DATA SECTION >>

↓↓↓

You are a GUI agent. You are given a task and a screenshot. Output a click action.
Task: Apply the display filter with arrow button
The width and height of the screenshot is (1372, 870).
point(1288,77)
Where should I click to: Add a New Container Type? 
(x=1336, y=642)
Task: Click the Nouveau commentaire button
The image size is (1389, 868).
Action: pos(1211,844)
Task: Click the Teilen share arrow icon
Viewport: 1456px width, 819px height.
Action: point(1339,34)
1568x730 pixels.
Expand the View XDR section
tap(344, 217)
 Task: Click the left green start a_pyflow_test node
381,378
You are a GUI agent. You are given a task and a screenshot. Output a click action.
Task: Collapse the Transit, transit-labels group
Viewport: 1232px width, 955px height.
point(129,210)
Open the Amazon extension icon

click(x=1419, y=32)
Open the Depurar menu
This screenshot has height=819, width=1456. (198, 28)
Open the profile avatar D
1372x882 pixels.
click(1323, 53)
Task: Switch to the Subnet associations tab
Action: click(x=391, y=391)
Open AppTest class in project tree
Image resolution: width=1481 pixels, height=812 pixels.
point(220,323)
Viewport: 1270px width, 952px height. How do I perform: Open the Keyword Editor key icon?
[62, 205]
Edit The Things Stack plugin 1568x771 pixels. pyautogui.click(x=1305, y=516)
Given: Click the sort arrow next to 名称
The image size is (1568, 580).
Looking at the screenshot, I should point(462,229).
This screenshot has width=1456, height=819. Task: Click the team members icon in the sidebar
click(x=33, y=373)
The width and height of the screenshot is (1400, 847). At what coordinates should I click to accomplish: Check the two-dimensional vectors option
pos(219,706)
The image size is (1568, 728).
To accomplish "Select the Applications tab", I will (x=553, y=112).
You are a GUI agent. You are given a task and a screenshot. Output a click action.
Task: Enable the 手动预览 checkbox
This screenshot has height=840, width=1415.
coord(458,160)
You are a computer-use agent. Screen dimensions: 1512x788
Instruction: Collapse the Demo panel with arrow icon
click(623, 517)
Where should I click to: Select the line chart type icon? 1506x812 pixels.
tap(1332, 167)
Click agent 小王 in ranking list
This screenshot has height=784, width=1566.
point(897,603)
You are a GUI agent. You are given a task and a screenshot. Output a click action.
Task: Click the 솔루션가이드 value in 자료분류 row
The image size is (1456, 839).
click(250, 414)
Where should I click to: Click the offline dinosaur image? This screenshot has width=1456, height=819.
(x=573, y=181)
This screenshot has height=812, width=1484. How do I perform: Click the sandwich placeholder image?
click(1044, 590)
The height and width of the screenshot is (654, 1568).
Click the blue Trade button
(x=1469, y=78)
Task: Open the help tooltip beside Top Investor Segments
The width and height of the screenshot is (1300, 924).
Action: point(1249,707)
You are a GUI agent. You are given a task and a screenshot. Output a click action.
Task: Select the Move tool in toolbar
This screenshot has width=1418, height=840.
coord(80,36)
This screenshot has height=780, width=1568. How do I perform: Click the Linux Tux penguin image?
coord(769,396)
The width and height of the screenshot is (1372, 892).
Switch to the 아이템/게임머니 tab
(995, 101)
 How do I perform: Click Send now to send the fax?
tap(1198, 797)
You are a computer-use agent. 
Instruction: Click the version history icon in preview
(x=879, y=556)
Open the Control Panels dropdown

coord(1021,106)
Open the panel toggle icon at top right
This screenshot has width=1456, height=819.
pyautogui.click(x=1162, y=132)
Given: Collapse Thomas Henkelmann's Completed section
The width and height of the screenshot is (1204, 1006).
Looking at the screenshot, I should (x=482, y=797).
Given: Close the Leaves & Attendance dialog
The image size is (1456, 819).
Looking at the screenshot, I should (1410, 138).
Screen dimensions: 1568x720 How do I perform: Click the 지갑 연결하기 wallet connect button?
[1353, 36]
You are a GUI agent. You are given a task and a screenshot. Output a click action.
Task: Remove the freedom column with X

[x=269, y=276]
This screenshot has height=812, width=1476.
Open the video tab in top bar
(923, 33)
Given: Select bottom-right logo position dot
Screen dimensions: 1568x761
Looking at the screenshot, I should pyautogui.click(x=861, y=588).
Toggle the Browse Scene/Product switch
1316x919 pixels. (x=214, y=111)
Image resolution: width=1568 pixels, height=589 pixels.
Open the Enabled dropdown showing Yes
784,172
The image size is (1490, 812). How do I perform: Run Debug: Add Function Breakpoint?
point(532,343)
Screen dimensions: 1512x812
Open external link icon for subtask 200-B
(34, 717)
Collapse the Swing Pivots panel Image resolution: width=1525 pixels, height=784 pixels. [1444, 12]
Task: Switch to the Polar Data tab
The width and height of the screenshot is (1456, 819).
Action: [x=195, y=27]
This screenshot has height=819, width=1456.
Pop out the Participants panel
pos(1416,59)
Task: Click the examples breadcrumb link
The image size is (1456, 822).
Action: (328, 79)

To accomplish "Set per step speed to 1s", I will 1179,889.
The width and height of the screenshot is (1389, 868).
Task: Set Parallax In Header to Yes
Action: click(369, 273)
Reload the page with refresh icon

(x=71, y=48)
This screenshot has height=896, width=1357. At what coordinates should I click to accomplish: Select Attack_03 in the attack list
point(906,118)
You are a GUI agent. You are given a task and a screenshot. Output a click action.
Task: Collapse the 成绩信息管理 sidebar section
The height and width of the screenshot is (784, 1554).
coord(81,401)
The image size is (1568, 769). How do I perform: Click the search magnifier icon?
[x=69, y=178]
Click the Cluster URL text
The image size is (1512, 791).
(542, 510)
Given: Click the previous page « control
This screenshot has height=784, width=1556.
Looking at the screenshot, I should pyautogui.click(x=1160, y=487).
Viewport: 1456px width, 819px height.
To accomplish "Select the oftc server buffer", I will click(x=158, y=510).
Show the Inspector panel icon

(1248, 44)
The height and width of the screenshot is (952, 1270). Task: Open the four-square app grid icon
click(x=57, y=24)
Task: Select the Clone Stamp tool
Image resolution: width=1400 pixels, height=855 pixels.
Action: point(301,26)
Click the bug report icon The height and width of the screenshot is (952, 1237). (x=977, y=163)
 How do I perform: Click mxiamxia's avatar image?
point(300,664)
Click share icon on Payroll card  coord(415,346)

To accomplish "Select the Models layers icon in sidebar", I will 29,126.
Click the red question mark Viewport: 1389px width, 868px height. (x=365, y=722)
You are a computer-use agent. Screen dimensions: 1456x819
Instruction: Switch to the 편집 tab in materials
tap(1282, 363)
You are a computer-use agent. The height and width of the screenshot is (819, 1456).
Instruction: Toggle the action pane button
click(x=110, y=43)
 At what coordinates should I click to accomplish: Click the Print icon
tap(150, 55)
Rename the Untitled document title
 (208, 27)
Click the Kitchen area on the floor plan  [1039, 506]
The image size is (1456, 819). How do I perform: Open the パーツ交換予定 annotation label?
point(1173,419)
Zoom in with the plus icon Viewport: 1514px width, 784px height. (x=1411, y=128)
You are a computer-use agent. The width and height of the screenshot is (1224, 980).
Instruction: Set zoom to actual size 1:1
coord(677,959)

↑↑↑

EXERCISE AIM >> Find each line in the records above that contains "computer", and copy it.

WRITTEN ANSWER >>
You are a computer-use agent. Screen dimensions: 1512x788
You are a computer-use agent. 
You are a computer-use agent. Screen dimensions: 1456x819
You are a computer-use agent. The height and width of the screenshot is (819, 1456).
You are a computer-use agent. The width and height of the screenshot is (1224, 980).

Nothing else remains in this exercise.